--- start ---

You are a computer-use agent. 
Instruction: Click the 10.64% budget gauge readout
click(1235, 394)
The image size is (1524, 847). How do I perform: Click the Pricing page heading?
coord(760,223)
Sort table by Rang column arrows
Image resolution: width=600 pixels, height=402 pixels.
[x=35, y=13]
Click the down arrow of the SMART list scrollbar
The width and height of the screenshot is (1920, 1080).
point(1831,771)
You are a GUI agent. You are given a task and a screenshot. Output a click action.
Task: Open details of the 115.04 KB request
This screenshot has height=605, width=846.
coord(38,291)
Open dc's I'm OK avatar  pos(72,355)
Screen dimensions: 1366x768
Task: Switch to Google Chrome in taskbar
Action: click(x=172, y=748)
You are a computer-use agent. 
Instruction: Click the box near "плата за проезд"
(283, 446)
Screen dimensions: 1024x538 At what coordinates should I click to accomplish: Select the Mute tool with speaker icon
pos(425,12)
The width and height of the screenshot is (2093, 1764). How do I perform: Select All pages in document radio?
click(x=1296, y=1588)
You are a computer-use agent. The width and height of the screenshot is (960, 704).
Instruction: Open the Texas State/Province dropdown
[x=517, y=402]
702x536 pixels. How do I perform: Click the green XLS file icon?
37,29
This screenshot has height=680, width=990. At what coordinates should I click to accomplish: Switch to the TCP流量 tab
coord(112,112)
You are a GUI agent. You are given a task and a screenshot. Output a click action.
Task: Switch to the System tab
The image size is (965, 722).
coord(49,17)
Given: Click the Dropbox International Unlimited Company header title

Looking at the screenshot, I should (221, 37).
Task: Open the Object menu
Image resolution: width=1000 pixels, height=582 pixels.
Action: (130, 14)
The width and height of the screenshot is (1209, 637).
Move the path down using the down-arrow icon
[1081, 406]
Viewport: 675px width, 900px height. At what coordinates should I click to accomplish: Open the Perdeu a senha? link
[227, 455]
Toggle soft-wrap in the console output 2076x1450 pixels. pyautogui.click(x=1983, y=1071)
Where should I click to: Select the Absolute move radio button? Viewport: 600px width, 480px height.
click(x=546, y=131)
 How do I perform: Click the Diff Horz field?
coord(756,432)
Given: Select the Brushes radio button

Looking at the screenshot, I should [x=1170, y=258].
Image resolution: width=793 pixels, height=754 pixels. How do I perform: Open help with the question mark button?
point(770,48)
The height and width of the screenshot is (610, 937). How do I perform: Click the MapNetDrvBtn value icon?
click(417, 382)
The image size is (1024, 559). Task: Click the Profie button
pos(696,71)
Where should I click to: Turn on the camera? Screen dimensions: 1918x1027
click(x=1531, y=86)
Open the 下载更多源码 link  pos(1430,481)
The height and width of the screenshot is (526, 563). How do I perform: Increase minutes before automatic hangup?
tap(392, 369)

--- end ---

**What is required:**
Write out the data word for word, starting at the line that contains "702x536 pixels. How" and ending at the last line of the data.

**The completed task:**
702x536 pixels. How do I perform: Click the green XLS file icon?
37,29
This screenshot has height=680, width=990. At what coordinates should I click to accomplish: Switch to the TCP流量 tab
coord(112,112)
You are a GUI agent. You are given a task and a screenshot. Output a click action.
Task: Switch to the System tab
The image size is (965, 722).
coord(49,17)
Given: Click the Dropbox International Unlimited Company header title

Looking at the screenshot, I should (221, 37).
Task: Open the Object menu
Image resolution: width=1000 pixels, height=582 pixels.
Action: (130, 14)
The width and height of the screenshot is (1209, 637).
Move the path down using the down-arrow icon
[1081, 406]
Viewport: 675px width, 900px height. At what coordinates should I click to accomplish: Open the Perdeu a senha? link
[227, 455]
Toggle soft-wrap in the console output 2076x1450 pixels. pyautogui.click(x=1983, y=1071)
Where should I click to: Select the Absolute move radio button? Viewport: 600px width, 480px height.
click(x=546, y=131)
 How do I perform: Click the Diff Horz field?
coord(756,432)
Given: Select the Brushes radio button

Looking at the screenshot, I should [x=1170, y=258].
Image resolution: width=793 pixels, height=754 pixels. How do I perform: Open help with the question mark button?
point(770,48)
The height and width of the screenshot is (610, 937). How do I perform: Click the MapNetDrvBtn value icon?
click(417, 382)
The image size is (1024, 559). Task: Click the Profie button
pos(696,71)
Where should I click to: Turn on the camera? Screen dimensions: 1918x1027
click(x=1531, y=86)
Open the 下载更多源码 link  pos(1430,481)
The height and width of the screenshot is (526, 563). How do I perform: Increase minutes before automatic hangup?
tap(392, 369)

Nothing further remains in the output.